PORTAL RIO MADEIRA – O Ministério Público de Rondônia (MP-RO) deflagrou, nesta terça-feira (26), a Operação “Labirinto de Bronze”, que investiga a atuação de uma suposta organização criminosa ligada à lavagem de dinheiro e formação de milícia privada no estado. Durante a ação, foram apreendidos bens milionários, incluindo fazendas, veículos, máquinas pesadas, imóveis, dinheiro em contas bancárias e mais de 1,5 mil cabeças de gado.
Segundo as investigações, o grupo utilizava empresas e propriedades rurais como fachada para ocultar e movimentar recursos de origem ilícita.

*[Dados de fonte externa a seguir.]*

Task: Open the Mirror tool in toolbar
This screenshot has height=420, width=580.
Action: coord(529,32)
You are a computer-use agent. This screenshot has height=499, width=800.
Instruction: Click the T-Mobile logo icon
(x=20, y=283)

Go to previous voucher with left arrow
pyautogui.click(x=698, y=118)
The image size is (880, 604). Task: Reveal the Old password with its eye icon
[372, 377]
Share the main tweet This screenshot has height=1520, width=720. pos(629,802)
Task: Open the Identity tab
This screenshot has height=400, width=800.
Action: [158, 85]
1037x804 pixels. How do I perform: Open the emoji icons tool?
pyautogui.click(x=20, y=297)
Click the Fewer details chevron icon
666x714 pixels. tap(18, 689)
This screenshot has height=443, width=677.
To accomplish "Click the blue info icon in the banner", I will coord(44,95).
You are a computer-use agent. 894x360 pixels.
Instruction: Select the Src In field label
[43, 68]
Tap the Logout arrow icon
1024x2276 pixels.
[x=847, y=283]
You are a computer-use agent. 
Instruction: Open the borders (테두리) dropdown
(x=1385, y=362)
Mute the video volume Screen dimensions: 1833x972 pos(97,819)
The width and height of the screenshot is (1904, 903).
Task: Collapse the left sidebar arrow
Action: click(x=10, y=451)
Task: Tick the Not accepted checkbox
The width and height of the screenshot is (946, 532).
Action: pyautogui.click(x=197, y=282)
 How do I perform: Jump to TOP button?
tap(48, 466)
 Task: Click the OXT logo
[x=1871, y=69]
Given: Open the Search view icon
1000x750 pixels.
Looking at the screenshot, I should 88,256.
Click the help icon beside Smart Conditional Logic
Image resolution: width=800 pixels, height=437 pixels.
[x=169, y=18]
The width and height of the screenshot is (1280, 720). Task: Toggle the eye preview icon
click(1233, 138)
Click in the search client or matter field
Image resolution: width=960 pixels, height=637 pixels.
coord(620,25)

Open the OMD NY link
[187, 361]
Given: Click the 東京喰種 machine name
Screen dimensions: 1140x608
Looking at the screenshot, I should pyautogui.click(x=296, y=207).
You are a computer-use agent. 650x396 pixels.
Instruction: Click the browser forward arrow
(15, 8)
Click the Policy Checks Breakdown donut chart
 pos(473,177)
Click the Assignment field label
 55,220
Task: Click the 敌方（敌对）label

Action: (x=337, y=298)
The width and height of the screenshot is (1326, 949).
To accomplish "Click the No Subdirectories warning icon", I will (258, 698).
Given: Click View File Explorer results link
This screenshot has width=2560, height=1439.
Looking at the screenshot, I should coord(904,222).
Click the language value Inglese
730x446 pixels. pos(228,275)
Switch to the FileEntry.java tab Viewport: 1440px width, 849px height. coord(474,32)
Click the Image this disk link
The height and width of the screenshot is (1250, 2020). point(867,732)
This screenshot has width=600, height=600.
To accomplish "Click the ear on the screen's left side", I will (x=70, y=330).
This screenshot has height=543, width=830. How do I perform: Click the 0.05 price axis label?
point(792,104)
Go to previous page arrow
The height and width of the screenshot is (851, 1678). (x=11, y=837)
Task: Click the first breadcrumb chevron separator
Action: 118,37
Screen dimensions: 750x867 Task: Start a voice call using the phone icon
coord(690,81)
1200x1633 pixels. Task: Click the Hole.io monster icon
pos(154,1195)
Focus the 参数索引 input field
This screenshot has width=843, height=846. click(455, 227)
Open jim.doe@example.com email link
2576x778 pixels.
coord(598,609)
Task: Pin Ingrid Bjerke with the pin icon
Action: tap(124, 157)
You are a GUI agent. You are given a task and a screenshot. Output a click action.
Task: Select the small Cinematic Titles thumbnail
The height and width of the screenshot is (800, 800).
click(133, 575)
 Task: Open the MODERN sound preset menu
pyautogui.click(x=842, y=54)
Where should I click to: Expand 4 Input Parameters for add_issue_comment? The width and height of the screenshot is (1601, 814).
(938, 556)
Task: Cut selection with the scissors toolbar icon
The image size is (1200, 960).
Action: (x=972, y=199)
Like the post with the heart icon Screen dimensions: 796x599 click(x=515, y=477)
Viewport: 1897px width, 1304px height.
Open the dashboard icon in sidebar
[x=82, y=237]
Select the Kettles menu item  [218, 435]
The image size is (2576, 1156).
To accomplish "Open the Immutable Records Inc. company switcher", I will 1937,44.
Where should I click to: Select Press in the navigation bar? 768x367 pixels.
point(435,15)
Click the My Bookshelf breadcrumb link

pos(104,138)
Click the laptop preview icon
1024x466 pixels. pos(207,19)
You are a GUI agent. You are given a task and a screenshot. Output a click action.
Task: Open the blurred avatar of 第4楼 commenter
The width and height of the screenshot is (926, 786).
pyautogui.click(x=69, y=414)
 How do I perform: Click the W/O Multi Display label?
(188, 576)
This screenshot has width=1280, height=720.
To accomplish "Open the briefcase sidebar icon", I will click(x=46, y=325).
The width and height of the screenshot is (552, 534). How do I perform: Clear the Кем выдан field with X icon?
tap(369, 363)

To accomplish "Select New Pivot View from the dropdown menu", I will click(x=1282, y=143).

Entre os estabelecimentos apontados no esquema está uma empresa do ramo de terraplanagem, que teria sido usada para dar aparência legal às operações financeiras investigadas.
Principal investigado foi preso após fugir de operações anteriores
O principal alvo da operação teve mandado de prisão cumprido e, de acordo com o MP-RO, possui condenações por homicídios, incluindo envolvimento em uma chacina registrada no município de Buritis, em 2012.
Ainda conforme os investigadores, o suspeito conseguiu escapar de outras operações policiais anteriores, mas mesmo foragido o grupo continuava atuando e movimentando patrimônio de forma considerada suspeita pelas autoridades.
As equipes cumpriram sete mandados de busca e apreensão em endereços ligados aos investigados nas cidades de Porto Velho, Ariquemes e Cujubim.
Investigação aponta uso de “laranjas” e empresas de fachada
As apurações indicam que os investigados utilizavam terceiros e empresas registradas em nomes de pessoas interpostas para esconder patrimônio e dificultar o rastreamento dos valores.
Ao todo, a Justiça determinou o bloqueio e apreensão de aproximadamente R$ 48 milhões em bens e ativos financeiros relacionados ao grupo investigado.
Entre os itens sequestrados estão imóveis urbanos e rurais, veículos, maquinários utilizados em atividades agrícolas e pecuárias, além de grande quantidade de gado encontrada em propriedades localizadas na região de Cujubim.
O Ministério Público informou que as investigações continuam para identificar outros possíveis envolvidos e aprofundar a apuração sobre a origem dos recursos movimentados pelo grupo.